[Data for review]
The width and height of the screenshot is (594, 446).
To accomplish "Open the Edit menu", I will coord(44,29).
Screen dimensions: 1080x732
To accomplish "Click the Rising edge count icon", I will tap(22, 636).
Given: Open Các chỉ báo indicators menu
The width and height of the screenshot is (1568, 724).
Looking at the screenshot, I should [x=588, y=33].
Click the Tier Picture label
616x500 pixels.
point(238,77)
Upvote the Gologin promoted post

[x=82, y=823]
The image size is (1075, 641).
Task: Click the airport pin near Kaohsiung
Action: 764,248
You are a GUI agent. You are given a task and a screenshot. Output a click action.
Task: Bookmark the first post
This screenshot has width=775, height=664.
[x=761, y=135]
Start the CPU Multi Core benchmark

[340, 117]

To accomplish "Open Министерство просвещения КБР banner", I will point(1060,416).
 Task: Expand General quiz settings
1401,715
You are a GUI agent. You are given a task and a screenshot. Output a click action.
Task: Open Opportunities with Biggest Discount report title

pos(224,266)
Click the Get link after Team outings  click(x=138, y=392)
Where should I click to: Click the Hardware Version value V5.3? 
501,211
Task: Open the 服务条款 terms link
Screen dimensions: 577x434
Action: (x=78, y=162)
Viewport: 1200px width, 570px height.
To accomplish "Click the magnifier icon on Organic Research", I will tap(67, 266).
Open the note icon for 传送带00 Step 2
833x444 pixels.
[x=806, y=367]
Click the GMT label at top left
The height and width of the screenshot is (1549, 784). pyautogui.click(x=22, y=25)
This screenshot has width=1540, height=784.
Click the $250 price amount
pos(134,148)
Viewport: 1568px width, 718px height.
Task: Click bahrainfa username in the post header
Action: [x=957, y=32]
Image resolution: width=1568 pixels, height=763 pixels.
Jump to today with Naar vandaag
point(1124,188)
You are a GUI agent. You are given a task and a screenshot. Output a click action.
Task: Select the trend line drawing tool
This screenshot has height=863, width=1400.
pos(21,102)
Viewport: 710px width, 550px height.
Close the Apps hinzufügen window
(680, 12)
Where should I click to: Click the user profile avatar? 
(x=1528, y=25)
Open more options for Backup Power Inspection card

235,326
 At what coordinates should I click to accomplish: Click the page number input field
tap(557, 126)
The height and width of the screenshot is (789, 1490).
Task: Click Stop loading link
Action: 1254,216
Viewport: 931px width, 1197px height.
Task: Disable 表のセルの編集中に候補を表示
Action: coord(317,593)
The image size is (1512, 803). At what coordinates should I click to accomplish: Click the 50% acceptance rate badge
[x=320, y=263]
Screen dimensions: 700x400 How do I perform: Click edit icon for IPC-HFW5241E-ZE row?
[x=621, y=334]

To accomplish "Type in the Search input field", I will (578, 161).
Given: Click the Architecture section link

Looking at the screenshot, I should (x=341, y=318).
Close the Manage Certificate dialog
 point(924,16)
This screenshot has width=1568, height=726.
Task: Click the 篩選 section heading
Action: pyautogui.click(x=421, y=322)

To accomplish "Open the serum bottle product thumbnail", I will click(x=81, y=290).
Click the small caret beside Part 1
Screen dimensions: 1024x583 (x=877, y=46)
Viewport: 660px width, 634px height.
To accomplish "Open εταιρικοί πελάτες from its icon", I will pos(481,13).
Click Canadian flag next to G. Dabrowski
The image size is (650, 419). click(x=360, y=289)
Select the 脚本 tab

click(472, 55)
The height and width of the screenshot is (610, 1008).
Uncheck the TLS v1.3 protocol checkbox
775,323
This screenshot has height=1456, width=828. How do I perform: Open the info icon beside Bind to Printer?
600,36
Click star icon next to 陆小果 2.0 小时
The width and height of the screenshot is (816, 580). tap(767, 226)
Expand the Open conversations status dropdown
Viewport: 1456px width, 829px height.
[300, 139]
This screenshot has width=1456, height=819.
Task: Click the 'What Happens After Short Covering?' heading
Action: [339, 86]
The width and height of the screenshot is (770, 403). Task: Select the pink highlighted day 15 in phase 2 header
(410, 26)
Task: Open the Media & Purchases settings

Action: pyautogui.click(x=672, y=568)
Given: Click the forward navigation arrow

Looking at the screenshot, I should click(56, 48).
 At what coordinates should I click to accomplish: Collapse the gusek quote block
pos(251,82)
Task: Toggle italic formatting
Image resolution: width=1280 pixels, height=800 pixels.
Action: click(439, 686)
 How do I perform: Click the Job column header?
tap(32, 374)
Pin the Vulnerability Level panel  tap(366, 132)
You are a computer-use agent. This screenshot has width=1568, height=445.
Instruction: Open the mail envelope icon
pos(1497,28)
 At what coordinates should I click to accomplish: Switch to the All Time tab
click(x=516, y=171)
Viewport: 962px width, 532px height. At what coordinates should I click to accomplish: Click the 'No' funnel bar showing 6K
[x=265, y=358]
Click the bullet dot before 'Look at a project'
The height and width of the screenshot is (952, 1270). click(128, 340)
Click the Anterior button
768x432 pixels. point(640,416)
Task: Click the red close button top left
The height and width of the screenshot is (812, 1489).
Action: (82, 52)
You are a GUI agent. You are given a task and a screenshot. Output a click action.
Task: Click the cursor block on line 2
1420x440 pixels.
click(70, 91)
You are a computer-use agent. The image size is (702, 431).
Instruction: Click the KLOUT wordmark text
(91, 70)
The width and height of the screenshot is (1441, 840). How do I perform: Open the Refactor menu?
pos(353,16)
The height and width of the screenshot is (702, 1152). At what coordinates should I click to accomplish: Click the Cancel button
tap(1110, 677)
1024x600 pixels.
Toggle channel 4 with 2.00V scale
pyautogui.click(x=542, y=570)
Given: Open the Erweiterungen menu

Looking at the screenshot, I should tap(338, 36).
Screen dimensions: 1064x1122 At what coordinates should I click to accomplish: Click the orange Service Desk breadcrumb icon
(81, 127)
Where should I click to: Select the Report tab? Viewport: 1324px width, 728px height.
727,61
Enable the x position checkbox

[What to work on] Print the data above again, with nothing altered and nothing left out.

[Result]
The width and height of the screenshot is (594, 446).
To accomplish "Open the Edit menu", I will coord(44,29).
Screen dimensions: 1080x732
To accomplish "Click the Rising edge count icon", I will tap(22, 636).
Given: Open Các chỉ báo indicators menu
The width and height of the screenshot is (1568, 724).
Looking at the screenshot, I should [x=588, y=33].
Click the Tier Picture label
616x500 pixels.
point(238,77)
Upvote the Gologin promoted post

[x=82, y=823]
The image size is (1075, 641).
Task: Click the airport pin near Kaohsiung
Action: 764,248
You are a GUI agent. You are given a task and a screenshot. Output a click action.
Task: Bookmark the first post
This screenshot has width=775, height=664.
[x=761, y=135]
Start the CPU Multi Core benchmark

[340, 117]

To accomplish "Open Министерство просвещения КБР banner", I will point(1060,416).
 Task: Expand General quiz settings
1401,715
You are a GUI agent. You are given a task and a screenshot. Output a click action.
Task: Open Opportunities with Biggest Discount report title

pos(224,266)
Click the Get link after Team outings  click(x=138, y=392)
Where should I click to: Click the Hardware Version value V5.3? 
501,211
Task: Open the 服务条款 terms link
Screen dimensions: 577x434
Action: (x=78, y=162)
Viewport: 1200px width, 570px height.
To accomplish "Click the magnifier icon on Organic Research", I will tap(67, 266).
Open the note icon for 传送带00 Step 2
833x444 pixels.
[x=806, y=367]
Click the GMT label at top left
The height and width of the screenshot is (1549, 784). pyautogui.click(x=22, y=25)
This screenshot has width=1540, height=784.
Click the $250 price amount
pos(134,148)
Viewport: 1568px width, 718px height.
Task: Click bahrainfa username in the post header
Action: [x=957, y=32]
Image resolution: width=1568 pixels, height=763 pixels.
Jump to today with Naar vandaag
point(1124,188)
You are a GUI agent. You are given a task and a screenshot. Output a click action.
Task: Select the trend line drawing tool
This screenshot has height=863, width=1400.
pos(21,102)
Viewport: 710px width, 550px height.
Close the Apps hinzufügen window
(680, 12)
Where should I click to: Click the user profile avatar? 
(x=1528, y=25)
Open more options for Backup Power Inspection card

235,326
 At what coordinates should I click to accomplish: Click the page number input field
tap(557, 126)
The height and width of the screenshot is (789, 1490).
Task: Click Stop loading link
Action: 1254,216
Viewport: 931px width, 1197px height.
Task: Disable 表のセルの編集中に候補を表示
Action: coord(317,593)
The image size is (1512, 803). At what coordinates should I click to accomplish: Click the 50% acceptance rate badge
[x=320, y=263]
Screen dimensions: 700x400 How do I perform: Click edit icon for IPC-HFW5241E-ZE row?
[x=621, y=334]

To accomplish "Type in the Search input field", I will (578, 161).
Given: Click the Architecture section link

Looking at the screenshot, I should (x=341, y=318).
Close the Manage Certificate dialog
 point(924,16)
This screenshot has width=1568, height=726.
Task: Click the 篩選 section heading
Action: pyautogui.click(x=421, y=322)

To accomplish "Open the serum bottle product thumbnail", I will click(x=81, y=290).
Click the small caret beside Part 1
Screen dimensions: 1024x583 (x=877, y=46)
Viewport: 660px width, 634px height.
To accomplish "Open εταιρικοί πελάτες from its icon", I will pos(481,13).
Click Canadian flag next to G. Dabrowski
The image size is (650, 419). click(x=360, y=289)
Select the 脚本 tab

click(472, 55)
The height and width of the screenshot is (610, 1008).
Uncheck the TLS v1.3 protocol checkbox
775,323
This screenshot has height=1456, width=828. How do I perform: Open the info icon beside Bind to Printer?
600,36
Click star icon next to 陆小果 2.0 小时
The width and height of the screenshot is (816, 580). tap(767, 226)
Expand the Open conversations status dropdown
Viewport: 1456px width, 829px height.
[300, 139]
This screenshot has width=1456, height=819.
Task: Click the 'What Happens After Short Covering?' heading
Action: [339, 86]
The width and height of the screenshot is (770, 403). Task: Select the pink highlighted day 15 in phase 2 header
(410, 26)
Task: Open the Media & Purchases settings

Action: pyautogui.click(x=672, y=568)
Given: Click the forward navigation arrow

Looking at the screenshot, I should click(56, 48).
 At what coordinates should I click to accomplish: Collapse the gusek quote block
pos(251,82)
Task: Toggle italic formatting
Image resolution: width=1280 pixels, height=800 pixels.
Action: click(439, 686)
 How do I perform: Click the Job column header?
tap(32, 374)
Pin the Vulnerability Level panel  tap(366, 132)
You are a computer-use agent. This screenshot has width=1568, height=445.
Instruction: Open the mail envelope icon
pos(1497,28)
 At what coordinates should I click to accomplish: Switch to the All Time tab
click(x=516, y=171)
Viewport: 962px width, 532px height. At what coordinates should I click to accomplish: Click the 'No' funnel bar showing 6K
[x=265, y=358]
Click the bullet dot before 'Look at a project'
The height and width of the screenshot is (952, 1270). click(128, 340)
Click the Anterior button
768x432 pixels. point(640,416)
Task: Click the red close button top left
The height and width of the screenshot is (812, 1489).
Action: (82, 52)
You are a GUI agent. You are given a task and a screenshot. Output a click action.
Task: Click the cursor block on line 2
1420x440 pixels.
click(70, 91)
You are a computer-use agent. The image size is (702, 431).
Instruction: Click the KLOUT wordmark text
(91, 70)
The width and height of the screenshot is (1441, 840). How do I perform: Open the Refactor menu?
pos(353,16)
The height and width of the screenshot is (702, 1152). At what coordinates should I click to accomplish: Click the Cancel button
tap(1110, 677)
1024x600 pixels.
Toggle channel 4 with 2.00V scale
pyautogui.click(x=542, y=570)
Given: Open the Erweiterungen menu

Looking at the screenshot, I should tap(338, 36).
Screen dimensions: 1064x1122 At what coordinates should I click to accomplish: Click the orange Service Desk breadcrumb icon
(81, 127)
Where should I click to: Select the Report tab? Viewport: 1324px width, 728px height.
727,61
Enable the x position checkbox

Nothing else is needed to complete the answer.